I had the pleasure of stopping there on my way home . . . and it did my soul good to find such a fine house built by one of the colored gentlemen and one that I had known; for I was at his mother’s boarding house for the whole time that I was at the Ferry. He was teaching school then in the Winter time and looking after his mother’s business in the Summer time. So I am glad that some of my people are trying to make an honest living. He is one among the many at the Ferry that are keeping boarding houses; and I am thankful for all that comes to us as a race.
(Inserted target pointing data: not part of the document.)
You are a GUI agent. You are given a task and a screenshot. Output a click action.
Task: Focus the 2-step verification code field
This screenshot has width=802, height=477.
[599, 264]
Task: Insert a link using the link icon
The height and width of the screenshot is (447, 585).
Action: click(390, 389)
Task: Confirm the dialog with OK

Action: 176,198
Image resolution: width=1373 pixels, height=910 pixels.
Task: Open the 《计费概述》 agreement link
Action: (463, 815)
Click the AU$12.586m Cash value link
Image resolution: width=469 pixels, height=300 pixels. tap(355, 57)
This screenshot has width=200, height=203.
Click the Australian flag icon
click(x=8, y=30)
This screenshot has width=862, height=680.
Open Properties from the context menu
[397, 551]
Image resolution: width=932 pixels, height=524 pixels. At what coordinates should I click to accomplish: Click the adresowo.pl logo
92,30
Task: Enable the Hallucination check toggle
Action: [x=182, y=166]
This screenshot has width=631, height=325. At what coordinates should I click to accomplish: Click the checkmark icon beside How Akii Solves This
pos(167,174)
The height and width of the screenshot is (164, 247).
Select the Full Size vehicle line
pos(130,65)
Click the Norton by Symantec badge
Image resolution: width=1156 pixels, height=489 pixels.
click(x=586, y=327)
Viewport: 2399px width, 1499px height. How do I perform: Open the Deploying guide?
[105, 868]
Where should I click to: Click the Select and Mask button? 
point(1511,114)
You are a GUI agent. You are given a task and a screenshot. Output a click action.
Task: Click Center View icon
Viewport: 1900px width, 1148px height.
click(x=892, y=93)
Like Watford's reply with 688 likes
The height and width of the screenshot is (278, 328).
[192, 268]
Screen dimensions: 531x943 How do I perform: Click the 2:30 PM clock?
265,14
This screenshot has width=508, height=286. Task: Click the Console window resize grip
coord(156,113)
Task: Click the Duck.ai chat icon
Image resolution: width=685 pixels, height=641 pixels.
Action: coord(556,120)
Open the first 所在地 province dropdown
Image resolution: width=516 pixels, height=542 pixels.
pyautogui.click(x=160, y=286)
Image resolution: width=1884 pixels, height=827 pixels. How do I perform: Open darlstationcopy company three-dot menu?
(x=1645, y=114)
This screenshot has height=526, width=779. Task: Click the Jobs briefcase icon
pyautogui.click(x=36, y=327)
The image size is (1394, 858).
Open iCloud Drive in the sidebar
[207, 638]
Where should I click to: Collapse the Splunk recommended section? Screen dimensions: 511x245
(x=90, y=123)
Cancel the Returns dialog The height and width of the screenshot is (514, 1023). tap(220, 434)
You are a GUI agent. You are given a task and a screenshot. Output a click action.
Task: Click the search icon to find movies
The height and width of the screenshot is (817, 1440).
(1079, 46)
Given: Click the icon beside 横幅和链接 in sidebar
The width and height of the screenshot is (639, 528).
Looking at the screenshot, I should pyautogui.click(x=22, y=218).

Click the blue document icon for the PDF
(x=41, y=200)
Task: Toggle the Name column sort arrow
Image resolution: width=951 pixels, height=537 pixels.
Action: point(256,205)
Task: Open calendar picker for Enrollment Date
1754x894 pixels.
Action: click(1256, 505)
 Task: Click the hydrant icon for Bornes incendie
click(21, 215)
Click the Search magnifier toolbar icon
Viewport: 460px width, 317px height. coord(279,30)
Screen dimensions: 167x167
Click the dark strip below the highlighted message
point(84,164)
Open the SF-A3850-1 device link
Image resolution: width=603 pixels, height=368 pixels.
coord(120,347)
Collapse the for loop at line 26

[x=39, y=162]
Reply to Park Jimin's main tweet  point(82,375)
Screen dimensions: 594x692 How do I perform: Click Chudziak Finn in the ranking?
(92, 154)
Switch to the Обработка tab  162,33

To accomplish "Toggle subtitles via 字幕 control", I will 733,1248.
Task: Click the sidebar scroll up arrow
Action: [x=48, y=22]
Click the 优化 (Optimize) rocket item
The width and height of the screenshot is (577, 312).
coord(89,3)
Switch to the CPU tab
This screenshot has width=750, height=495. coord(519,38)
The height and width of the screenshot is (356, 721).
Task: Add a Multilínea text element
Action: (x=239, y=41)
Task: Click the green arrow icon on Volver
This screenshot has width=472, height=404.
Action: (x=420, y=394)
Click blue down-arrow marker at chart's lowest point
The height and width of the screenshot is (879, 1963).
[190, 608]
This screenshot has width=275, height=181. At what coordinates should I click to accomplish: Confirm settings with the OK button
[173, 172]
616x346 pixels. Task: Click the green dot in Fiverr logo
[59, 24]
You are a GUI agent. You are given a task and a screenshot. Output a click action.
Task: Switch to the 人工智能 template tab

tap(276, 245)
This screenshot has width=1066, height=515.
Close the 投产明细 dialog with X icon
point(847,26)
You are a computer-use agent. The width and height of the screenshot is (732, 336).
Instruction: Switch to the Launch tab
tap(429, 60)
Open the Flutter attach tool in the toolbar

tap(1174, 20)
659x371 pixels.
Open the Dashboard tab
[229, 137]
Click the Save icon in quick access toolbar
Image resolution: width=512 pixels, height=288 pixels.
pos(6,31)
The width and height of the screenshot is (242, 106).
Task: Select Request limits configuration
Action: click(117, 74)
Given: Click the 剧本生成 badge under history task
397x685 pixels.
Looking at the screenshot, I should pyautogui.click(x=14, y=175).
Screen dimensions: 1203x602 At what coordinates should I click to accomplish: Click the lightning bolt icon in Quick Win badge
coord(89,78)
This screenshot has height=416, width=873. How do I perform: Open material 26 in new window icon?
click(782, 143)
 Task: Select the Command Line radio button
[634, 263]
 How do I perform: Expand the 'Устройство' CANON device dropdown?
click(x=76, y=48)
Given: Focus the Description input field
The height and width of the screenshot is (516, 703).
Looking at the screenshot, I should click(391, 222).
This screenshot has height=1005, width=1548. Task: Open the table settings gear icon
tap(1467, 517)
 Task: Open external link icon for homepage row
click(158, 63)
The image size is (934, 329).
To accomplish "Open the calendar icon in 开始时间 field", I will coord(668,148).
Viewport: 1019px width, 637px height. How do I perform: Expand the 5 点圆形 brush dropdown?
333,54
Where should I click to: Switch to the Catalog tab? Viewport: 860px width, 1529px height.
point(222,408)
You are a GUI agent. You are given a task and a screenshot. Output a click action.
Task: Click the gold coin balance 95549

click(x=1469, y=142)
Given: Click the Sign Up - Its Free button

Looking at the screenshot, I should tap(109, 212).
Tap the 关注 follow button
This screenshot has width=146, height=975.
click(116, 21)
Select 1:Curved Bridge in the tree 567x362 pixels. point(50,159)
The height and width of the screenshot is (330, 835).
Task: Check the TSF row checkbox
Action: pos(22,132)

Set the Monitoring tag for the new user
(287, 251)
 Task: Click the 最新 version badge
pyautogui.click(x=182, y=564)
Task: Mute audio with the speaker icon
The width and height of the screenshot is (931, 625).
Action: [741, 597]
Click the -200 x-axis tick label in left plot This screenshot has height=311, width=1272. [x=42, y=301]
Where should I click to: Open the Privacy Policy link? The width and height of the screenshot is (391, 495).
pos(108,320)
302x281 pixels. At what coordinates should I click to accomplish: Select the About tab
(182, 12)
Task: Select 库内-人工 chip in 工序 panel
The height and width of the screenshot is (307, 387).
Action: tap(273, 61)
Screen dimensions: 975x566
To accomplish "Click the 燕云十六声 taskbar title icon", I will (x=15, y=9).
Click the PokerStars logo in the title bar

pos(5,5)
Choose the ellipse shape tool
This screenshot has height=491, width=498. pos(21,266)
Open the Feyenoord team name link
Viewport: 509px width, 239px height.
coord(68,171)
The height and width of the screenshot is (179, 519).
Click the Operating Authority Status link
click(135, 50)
By 1904 the Hilltop House operated year-round. Lovett installed a steam-heating plant to keep his guests comfortable in the winter months. A fire in December 1912 destroyed the western portion of the hotel, but Lovett rebuilt in time to receive guests the following summer. Congressmen and other Washington dignitaries often made the short excursion to Harpers Ferry. In 1915, the Hilltop Hotel even hosted the President of the United States. The Washington Post reported on October 17, 1915:

It was raining and the roads were muddy, but the holiday makers were not to be discouraged, and noon found the White House car at Harpers Ferry, 72 miles away. At an inn overlooking the Potomac and Shenandoah rivers the President registered, writing “Woodrow Wilson and party.”

 

Hill Top House is run by Thomas Lovett, who took the greatest pleasure in escorting the party over the hotel, taking them on to the great balcony, where can be seen the beautiful country for miles around, including numerous points of historical interest. It happened that it will be 56 years today since the famous John Brown started his raiding at Harpers Ferry.

A New York Times’ article of the same date did not cite Thomas Lovett by name, but stated, “The inn is kept by a negro family.”

 

Another fire in June 1919 devastated the hotel. Despite this tremendous loss, Lovett, who by now had proven himself to

be undeterred by setbacks, immediately began plans to rebuild. Page three of July 28, 1919, Washington Post read, “Thomas S. Lovett has made arrangements to rebuild the Hilltop House at Harpers Ferry which was destroyed by fire several weeks ago. The hotel will be rebuilt upon the old plans, as a considerable part of the foundation can be utilized again. The work is to be begun at once.”

An undated brochure for the third incarnation of the Hilltop House—identifying T. S. Lovett, Proprietor on the cover—described the view as well as the luxurious accommodations available to those who journeyed to the historic town:

Amid the rugged mountains of West Virginia, made historic by the thrilling adventures of John Brown and his band of fanatical followers, Harpers Ferry offers to the wayfarer seeking health and recreation more of interest than any spot in America. Here the Potomac and the Shenandoah mingle their waters, offering to the sportsmen the ever new joy that attends the rod and reel.

 

The old Hill Top House, destroyed by fire December 11th, 1919, has been replaced by a new stone building provided with every modern convenience, including long distance phones. . . .

 

All who have sought rest in this mountain Inn have discovered that somewhere there is a guiding mind always alert to cater to their well being. The sleeping chambers with their characteristic freshness induce slumber. Time that might hang heavily upon idle hands is beguiled by music and games. Three thousand feet of verandas, two hundred and fifty feet above the rushing waters of the majestic streams, affords promenades and lounging places. There one may watch the speeding trains as they pass along what appear, from the lofty heights, to be miniature railways.

In this brochure, Lovett captures that combination of significant American history and profound natural beauty that makes Harpers Ferry a unique and inspiring town. The success of the Hilltop House Hotel, built by the grandson of a slave and Storer graduate in a period highly charged with discrimination and segregation, is not diminished by its crumbling façade. What African American author G. F. Richings wrote about Harpers Ferry in 1902 is still true: “No one can visit Harper’s Ferry without coming away overflowing with wonder and enthusiasm. One stands abashed before the brave spirit, the devotion and never-mentioned sacrifices of our toilers there.”